• Aim of the task:
Pull out each line of the data that includes the word "rename".

*** Available records Section Begins ***

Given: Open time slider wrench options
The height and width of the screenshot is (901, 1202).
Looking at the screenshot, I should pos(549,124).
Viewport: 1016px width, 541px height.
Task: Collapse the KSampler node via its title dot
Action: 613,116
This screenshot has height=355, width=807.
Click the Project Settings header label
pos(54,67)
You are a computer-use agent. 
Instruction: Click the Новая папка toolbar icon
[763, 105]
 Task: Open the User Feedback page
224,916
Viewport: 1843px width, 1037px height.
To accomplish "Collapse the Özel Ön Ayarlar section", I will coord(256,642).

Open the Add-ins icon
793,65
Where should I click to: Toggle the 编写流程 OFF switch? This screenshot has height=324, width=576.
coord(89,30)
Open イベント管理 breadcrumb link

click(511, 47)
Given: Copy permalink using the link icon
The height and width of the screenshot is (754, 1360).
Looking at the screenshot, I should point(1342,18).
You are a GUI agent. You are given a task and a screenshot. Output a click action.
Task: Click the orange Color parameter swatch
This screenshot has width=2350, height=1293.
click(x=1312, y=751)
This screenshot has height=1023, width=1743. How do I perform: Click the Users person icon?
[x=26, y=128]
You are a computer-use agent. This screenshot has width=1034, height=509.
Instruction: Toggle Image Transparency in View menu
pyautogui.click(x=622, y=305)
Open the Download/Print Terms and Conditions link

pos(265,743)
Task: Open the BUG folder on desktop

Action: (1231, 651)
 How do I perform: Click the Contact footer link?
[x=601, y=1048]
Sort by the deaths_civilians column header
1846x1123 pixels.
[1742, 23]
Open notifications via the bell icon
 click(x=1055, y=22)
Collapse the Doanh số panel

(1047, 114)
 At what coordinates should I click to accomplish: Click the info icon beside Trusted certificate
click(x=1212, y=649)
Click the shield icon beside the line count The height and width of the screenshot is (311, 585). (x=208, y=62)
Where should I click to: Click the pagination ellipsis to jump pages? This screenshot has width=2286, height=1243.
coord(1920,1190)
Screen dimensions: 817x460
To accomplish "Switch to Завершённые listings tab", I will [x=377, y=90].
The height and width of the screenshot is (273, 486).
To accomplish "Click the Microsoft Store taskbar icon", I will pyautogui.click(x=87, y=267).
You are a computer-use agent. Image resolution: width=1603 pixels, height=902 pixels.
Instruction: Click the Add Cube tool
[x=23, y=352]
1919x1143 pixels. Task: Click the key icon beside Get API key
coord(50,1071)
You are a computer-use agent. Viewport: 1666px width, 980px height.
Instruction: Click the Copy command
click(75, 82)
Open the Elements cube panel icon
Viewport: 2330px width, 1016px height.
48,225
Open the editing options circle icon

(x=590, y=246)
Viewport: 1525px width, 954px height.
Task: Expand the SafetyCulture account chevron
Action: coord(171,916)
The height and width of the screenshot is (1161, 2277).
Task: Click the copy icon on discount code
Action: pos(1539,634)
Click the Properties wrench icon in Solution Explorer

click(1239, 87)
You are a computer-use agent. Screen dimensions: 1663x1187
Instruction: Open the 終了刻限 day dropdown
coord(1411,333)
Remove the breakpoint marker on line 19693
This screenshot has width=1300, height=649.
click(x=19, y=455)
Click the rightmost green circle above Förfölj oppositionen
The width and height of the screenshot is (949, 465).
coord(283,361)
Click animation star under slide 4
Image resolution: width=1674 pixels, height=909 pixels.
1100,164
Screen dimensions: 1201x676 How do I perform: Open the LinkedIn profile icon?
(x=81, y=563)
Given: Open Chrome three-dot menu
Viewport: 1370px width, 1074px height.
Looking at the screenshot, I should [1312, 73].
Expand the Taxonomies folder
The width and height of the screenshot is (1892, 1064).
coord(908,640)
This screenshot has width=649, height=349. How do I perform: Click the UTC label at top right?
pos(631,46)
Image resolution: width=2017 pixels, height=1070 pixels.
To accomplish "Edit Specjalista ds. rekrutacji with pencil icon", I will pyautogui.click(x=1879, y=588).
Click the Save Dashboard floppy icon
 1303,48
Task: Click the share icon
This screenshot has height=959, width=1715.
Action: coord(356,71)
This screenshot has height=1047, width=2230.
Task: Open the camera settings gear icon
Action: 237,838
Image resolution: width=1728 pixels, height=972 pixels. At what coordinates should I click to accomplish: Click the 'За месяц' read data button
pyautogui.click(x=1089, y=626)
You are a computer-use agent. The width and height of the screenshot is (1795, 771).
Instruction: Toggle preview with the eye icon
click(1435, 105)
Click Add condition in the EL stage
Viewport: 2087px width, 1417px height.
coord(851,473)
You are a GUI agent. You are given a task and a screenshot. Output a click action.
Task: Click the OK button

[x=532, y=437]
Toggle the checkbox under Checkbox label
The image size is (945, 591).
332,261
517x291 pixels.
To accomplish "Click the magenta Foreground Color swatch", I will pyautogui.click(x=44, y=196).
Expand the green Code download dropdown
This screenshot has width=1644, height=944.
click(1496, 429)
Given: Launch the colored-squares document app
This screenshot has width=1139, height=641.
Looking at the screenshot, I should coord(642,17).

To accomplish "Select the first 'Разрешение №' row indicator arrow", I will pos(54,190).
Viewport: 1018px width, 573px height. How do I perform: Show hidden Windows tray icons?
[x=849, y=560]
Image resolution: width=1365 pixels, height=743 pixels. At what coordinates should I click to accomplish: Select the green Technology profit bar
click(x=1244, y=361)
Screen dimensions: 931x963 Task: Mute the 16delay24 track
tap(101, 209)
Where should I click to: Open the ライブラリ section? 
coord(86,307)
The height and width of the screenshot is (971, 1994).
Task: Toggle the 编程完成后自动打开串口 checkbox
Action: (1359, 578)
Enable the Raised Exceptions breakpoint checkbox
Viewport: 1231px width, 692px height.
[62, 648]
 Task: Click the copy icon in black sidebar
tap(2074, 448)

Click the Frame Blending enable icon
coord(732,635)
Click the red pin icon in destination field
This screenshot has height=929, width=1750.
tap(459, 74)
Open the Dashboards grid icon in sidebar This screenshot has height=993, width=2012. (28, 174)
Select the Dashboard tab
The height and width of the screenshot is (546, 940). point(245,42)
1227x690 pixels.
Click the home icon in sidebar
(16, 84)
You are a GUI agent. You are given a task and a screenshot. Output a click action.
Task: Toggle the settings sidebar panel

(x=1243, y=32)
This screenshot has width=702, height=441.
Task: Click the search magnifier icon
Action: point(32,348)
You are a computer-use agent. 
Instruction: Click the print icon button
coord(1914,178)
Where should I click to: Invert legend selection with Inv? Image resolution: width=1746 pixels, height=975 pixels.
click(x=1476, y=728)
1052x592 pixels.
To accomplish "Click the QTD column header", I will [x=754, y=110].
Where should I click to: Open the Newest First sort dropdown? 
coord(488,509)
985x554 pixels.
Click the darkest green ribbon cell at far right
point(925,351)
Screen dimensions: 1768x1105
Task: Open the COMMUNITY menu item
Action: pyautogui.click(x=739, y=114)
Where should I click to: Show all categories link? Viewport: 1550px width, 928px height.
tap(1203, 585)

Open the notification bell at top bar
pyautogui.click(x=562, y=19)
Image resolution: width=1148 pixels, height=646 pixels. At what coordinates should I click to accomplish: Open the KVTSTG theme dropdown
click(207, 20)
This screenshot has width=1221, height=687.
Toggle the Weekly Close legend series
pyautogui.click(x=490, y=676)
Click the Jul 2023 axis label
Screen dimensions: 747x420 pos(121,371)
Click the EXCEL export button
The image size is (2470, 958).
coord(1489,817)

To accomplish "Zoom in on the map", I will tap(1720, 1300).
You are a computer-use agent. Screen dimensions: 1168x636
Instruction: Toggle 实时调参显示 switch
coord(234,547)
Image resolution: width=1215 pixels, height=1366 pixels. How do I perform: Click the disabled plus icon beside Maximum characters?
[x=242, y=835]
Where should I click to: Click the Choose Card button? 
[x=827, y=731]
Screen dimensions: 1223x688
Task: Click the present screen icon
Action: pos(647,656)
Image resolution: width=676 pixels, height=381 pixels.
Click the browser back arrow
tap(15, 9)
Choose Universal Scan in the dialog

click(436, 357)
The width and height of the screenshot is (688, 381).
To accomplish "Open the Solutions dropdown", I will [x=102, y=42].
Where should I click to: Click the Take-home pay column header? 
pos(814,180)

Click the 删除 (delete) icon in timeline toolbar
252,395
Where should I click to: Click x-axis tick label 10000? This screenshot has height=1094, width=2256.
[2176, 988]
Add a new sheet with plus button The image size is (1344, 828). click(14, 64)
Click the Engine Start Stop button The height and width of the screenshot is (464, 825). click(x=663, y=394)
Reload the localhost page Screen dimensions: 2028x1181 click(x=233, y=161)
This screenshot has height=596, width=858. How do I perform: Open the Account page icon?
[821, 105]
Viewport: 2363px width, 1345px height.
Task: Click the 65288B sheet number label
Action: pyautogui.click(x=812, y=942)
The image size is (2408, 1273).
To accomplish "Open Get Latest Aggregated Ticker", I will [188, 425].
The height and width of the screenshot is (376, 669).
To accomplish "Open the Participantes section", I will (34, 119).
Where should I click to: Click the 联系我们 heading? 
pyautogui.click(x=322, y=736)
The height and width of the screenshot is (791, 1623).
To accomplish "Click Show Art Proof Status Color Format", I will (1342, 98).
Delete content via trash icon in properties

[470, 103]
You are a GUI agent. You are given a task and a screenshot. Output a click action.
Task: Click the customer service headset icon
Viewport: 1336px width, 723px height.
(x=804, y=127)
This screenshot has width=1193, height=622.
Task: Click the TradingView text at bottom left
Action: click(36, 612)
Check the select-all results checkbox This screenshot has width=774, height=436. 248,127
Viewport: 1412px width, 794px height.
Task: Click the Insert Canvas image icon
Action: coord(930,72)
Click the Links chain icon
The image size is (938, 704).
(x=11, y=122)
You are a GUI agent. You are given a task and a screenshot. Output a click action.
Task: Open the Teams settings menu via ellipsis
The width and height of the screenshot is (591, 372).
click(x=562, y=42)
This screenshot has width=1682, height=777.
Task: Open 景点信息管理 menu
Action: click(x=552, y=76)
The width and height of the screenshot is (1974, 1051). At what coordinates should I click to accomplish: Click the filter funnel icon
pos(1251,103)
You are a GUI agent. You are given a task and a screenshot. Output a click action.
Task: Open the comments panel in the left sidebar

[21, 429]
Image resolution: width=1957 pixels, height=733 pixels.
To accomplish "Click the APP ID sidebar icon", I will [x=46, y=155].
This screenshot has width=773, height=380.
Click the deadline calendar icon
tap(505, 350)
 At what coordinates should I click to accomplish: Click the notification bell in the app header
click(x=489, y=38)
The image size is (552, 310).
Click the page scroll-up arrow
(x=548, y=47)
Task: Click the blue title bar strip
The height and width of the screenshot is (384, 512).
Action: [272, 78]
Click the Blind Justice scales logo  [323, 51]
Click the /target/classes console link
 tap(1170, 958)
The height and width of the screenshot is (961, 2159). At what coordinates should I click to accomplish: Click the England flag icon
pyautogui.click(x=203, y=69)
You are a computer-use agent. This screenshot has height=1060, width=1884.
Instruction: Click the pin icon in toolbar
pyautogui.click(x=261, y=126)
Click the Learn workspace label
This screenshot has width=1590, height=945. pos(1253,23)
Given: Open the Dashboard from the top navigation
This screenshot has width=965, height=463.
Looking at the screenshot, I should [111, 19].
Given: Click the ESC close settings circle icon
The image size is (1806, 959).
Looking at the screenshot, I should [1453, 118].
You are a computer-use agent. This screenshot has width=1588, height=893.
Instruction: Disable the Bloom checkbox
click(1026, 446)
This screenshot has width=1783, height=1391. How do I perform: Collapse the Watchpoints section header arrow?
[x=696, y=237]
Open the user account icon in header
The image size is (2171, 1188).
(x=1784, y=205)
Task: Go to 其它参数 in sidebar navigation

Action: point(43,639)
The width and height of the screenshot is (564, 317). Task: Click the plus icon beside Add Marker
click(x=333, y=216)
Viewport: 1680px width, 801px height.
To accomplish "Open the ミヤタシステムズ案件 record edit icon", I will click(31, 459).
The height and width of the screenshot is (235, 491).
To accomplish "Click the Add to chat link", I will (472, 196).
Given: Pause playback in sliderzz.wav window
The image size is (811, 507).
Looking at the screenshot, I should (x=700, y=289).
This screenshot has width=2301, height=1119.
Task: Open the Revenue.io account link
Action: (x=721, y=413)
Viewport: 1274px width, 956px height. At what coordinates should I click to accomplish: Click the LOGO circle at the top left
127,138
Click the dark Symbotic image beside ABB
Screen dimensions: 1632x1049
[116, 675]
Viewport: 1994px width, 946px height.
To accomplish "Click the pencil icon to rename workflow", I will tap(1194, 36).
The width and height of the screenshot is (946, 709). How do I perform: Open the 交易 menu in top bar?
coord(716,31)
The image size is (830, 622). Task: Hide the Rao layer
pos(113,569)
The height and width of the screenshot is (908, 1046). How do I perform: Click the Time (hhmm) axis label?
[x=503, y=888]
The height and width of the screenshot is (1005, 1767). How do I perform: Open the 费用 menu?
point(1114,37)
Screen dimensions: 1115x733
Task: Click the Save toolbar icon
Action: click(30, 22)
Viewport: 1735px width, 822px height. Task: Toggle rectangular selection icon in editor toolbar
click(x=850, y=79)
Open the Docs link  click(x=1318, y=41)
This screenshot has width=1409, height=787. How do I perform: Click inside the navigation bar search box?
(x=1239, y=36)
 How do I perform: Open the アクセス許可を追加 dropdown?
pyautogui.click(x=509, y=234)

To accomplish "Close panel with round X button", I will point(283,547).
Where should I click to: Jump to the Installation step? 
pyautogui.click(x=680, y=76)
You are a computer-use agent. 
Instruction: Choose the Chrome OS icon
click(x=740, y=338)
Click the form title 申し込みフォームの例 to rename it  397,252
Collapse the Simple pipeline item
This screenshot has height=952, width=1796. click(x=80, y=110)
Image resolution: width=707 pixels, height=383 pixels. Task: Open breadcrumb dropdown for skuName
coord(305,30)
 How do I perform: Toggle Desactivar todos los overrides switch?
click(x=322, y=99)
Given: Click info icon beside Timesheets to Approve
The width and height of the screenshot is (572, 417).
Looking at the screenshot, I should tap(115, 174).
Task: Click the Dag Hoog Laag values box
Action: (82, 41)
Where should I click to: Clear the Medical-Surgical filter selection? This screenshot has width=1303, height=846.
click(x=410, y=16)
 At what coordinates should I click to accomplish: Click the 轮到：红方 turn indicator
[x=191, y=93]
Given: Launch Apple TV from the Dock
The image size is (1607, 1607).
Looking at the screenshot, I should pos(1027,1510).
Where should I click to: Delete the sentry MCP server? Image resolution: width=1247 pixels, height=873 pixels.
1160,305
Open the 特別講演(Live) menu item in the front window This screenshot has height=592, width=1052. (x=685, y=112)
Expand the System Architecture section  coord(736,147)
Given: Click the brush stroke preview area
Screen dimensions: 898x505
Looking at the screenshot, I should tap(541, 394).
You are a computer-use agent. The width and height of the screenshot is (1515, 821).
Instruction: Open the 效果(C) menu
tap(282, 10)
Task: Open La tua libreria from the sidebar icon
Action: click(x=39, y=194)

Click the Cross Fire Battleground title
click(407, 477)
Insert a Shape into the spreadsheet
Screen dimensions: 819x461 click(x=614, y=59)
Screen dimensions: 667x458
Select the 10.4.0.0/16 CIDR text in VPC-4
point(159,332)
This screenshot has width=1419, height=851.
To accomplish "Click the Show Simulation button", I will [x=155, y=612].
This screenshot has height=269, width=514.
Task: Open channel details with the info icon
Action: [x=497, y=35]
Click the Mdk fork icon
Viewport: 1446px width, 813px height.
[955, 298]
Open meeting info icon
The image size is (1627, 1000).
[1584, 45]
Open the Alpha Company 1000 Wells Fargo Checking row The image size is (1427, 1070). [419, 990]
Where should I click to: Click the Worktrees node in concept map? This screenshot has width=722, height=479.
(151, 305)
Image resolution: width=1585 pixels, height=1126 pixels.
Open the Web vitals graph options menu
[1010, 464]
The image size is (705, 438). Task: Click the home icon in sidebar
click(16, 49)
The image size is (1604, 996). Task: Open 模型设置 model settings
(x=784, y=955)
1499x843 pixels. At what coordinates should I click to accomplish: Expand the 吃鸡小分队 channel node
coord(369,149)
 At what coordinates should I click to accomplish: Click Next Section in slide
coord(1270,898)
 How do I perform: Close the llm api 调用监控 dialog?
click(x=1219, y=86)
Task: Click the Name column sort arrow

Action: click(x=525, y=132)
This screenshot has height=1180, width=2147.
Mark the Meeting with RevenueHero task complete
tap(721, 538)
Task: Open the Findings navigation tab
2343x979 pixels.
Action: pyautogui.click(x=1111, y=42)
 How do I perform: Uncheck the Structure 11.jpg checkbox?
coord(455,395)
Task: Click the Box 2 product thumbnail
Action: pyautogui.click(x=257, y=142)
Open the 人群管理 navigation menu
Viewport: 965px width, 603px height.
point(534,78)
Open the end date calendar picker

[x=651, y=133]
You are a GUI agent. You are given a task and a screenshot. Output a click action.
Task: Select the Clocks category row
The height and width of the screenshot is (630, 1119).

*** Available records Section Ends ***

• Response area:
To accomplish "Click the pencil icon to rename workflow", I will tap(1194, 36).
Click the form title 申し込みフォームの例 to rename it  397,252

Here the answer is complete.